What you need to do: In the whistleblowing policy excerpt below, what must be kept confidential while a report is being handled?

━━ Excerpt

5. GENERAL PRINCIPLES
The recipients of this document (Whistleblowers, facilitators, reporting recipients, other parties involved in the management of reports, or any party who receives a report even through other channels not provided for in this document), depending on (and within the scope of) the specific competencies assigned by the Policy, must:

  • foster and promote a culture of transparency and legality and of “zero tolerance” towards any act and phenomenon of corruption in all company areas and in relations with third parties.
  • make reports in good faith, circumstantiated and based on precise and concordant factual elements.
  • refrain from making unfounded or unsubstantiated reports, based on unconfirmed rumors or hearsay, or reports that do not fall within the object identified in this Policy.
  • not use reports as tools to resolve mere personal issues or for the sole purpose of harming the reported person or for opportunistic reasons.
  • encourage and protect the positive behavior, physical integrity and moral character of employees or collaborators who report illegal acts or illegitimate behavior of which they become aware.
  • take the reports received seriously and evaluate them scrupulously and carefully.
  • to ensure the confidentiality of the identity and personal data of the Whistleblower and any individuals related to the Whistleblower in the activities of handling the report.
  • avoid direct or indirect acts of retaliation or discrimination against the person making the report (and/or any persons connected to him/her) and affecting his/her working conditions, even if the report turns out to be unfounded.
  • ensure the traceability of the process relating to the evaluation of the report and the adoption of any consequent measures.

6. MODES OF OPERATION

6.1 Reports

6.1.1 Object of Reports
Reports may concern:

  • unlawful conduct or irregularities (committed or those not yet committed but which are believed to be likely to be committed based on concrete elements).
  • violations of the Group’s Code of Ethics.
  • other illegal conducts of which the Whistleblower has become aware by reason of his/her relationship with BIP.
  • other corrupt actions, circumstances or conducts.
  • violations of national laws or regulations that occurred in the business environment and that harm the public interest or integrity of BIP.

━━━━
━━ Record list

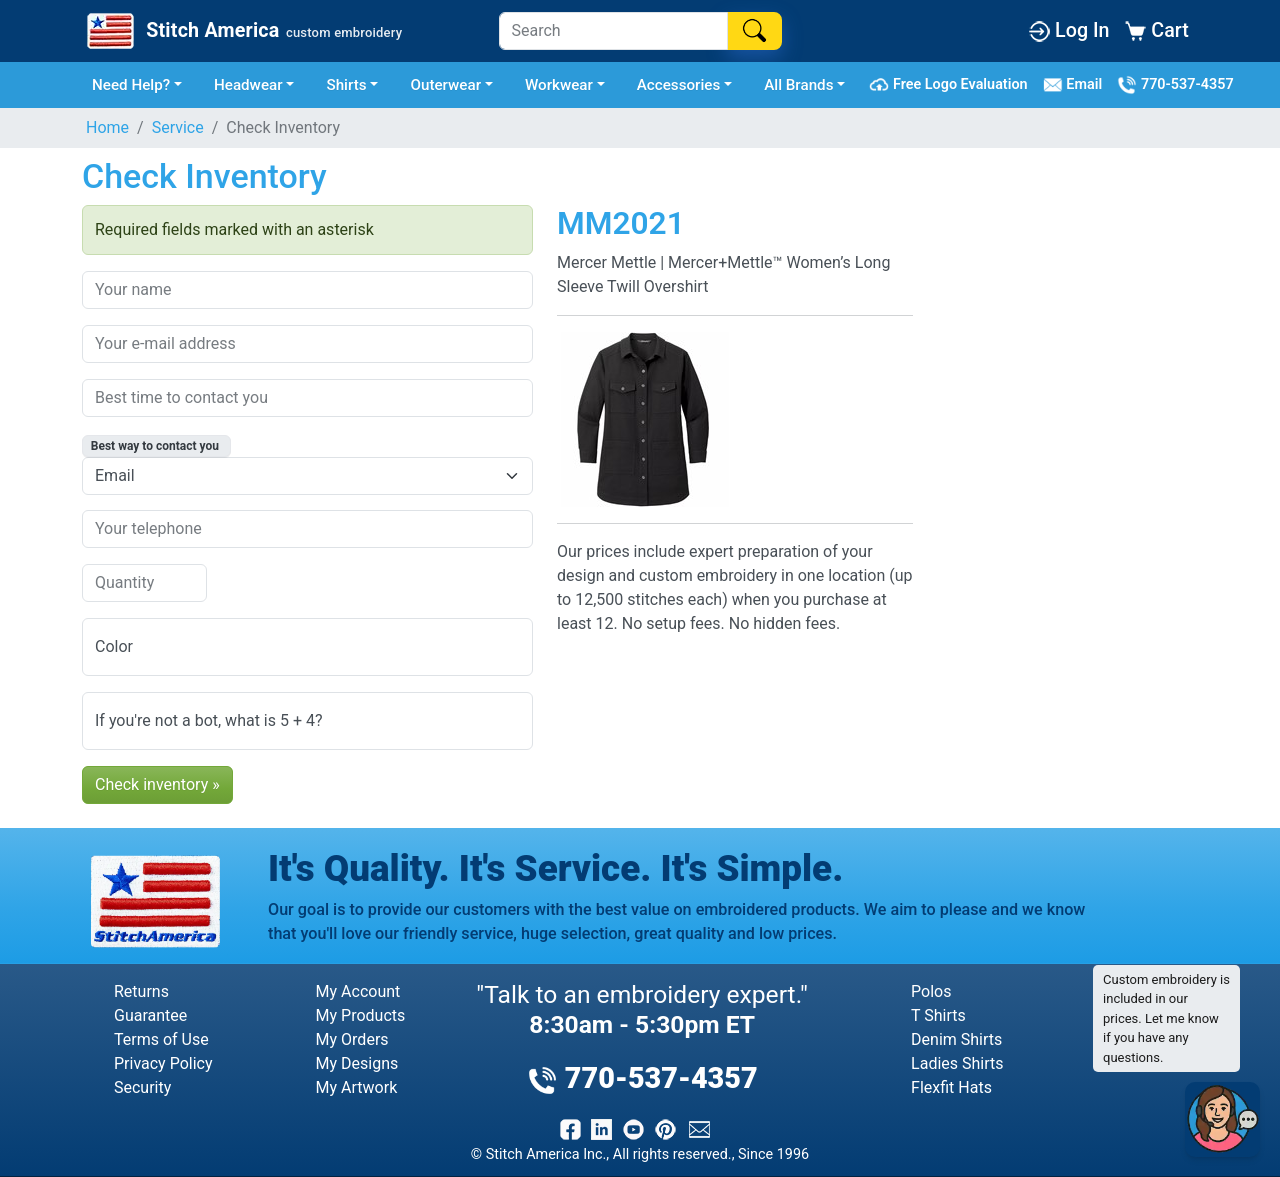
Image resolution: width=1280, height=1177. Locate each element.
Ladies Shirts (957, 1063)
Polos (931, 991)
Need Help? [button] (131, 85)
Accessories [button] (679, 85)
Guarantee (150, 1015)
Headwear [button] (248, 85)
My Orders (352, 1039)
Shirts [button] (346, 85)
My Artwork (357, 1087)
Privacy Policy (163, 1063)
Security (142, 1087)
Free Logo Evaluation (951, 85)
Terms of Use (161, 1039)
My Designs (357, 1063)
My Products (361, 1015)
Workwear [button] (559, 85)
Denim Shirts (956, 1039)
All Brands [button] (798, 85)
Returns (141, 991)
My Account (358, 991)
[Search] (613, 31)
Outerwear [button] (445, 85)
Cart (1156, 30)
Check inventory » (157, 784)
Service (178, 127)
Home (107, 127)
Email (1076, 85)
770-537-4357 (1175, 85)
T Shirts (938, 1015)
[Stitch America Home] (242, 31)
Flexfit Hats (951, 1087)
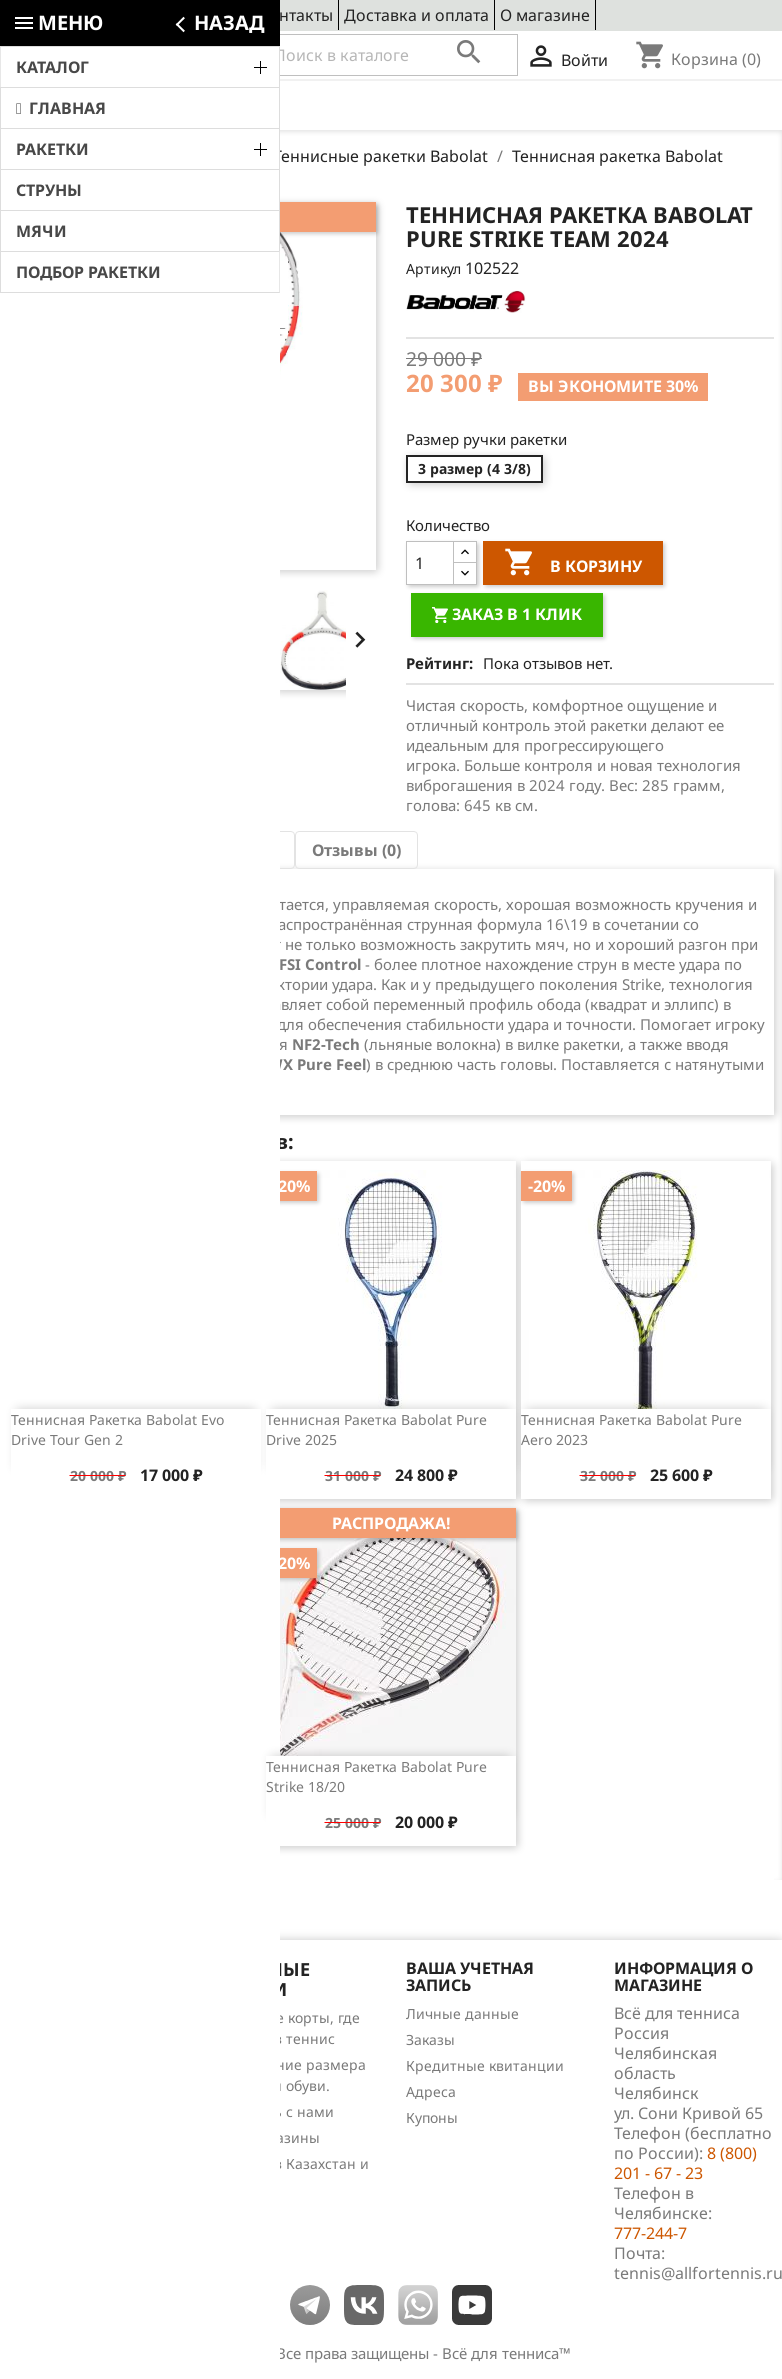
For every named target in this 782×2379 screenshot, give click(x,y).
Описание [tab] (67, 850)
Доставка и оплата (416, 15)
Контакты (296, 15)
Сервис (220, 15)
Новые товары (59, 2043)
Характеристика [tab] (210, 850)
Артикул (433, 268)
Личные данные (462, 2013)
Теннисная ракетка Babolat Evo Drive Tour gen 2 (117, 1429)
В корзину (573, 565)
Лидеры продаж (65, 2069)
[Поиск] (390, 55)
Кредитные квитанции (485, 2065)
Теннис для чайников (83, 2147)
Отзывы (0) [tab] (356, 850)
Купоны (432, 2117)
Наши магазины (263, 2137)
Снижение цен (60, 2017)
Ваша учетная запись (470, 1977)
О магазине (545, 15)
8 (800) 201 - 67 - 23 (155, 56)
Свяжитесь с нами (270, 2111)
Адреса (431, 2091)
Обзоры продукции (75, 2121)
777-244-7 (650, 2233)
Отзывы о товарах (72, 2095)
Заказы (430, 2039)
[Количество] (430, 563)
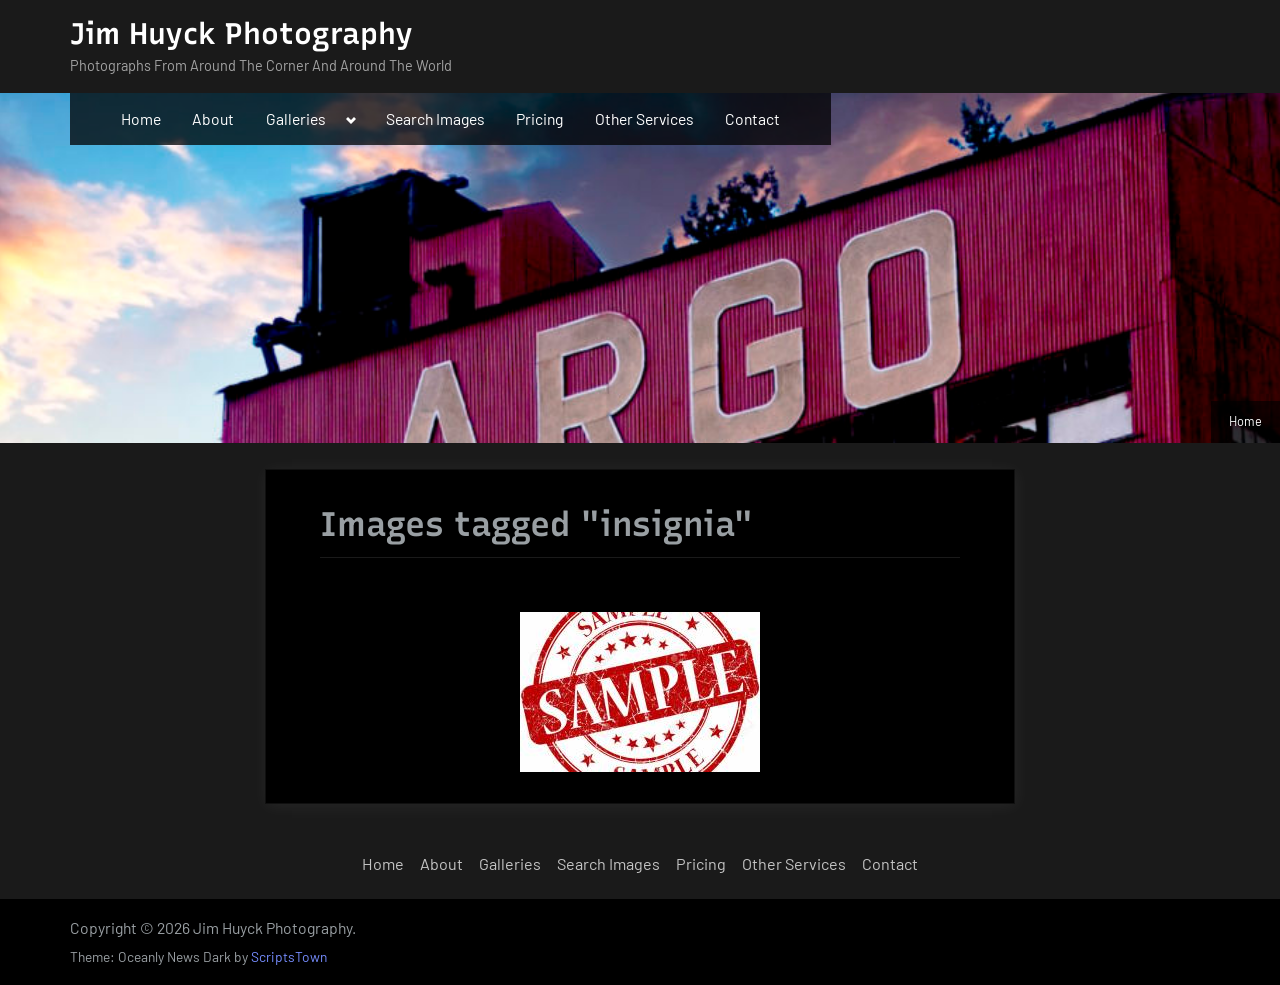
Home (141, 118)
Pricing (539, 118)
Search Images (435, 118)
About (213, 118)
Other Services (644, 118)
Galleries (296, 118)
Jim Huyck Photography (241, 33)
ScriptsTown (289, 956)
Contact (752, 118)
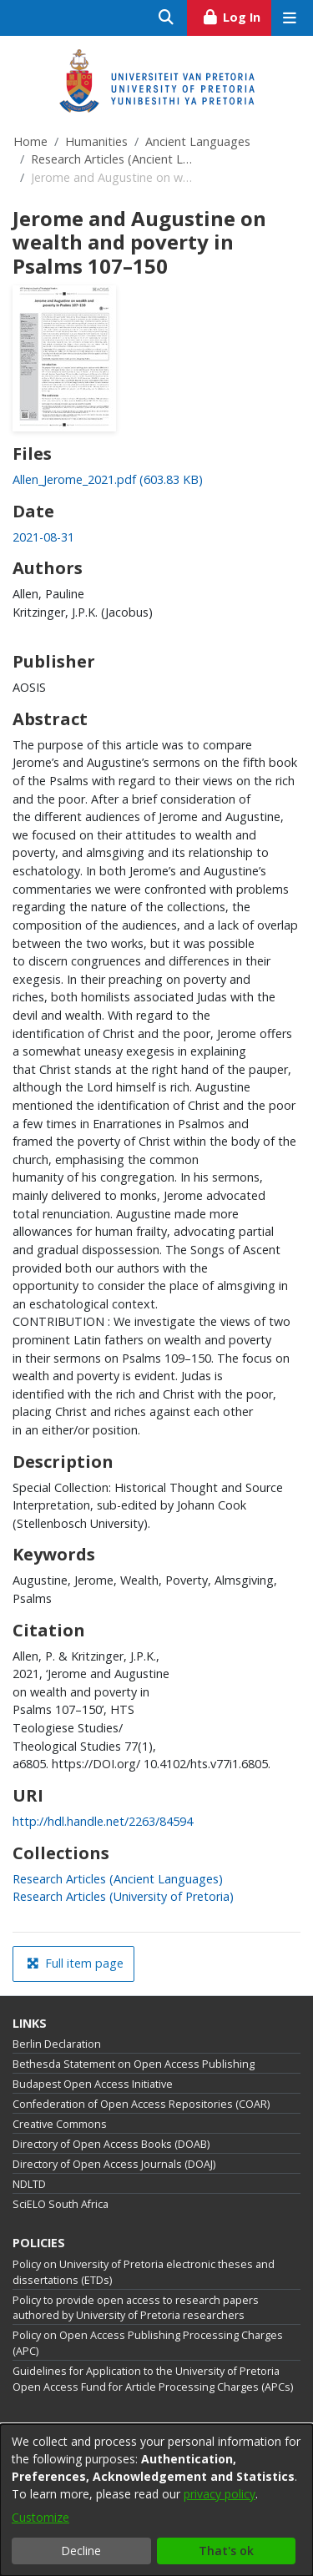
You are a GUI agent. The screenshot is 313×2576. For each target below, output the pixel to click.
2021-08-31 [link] (43, 537)
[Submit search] (166, 18)
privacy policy (219, 2494)
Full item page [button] (75, 1963)
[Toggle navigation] (289, 18)
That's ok (226, 2550)
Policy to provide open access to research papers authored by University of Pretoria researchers (136, 2308)
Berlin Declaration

━━━━

Correct result: The identity and personal data of the Whistleblower and of any individuals related to the Whistleblower.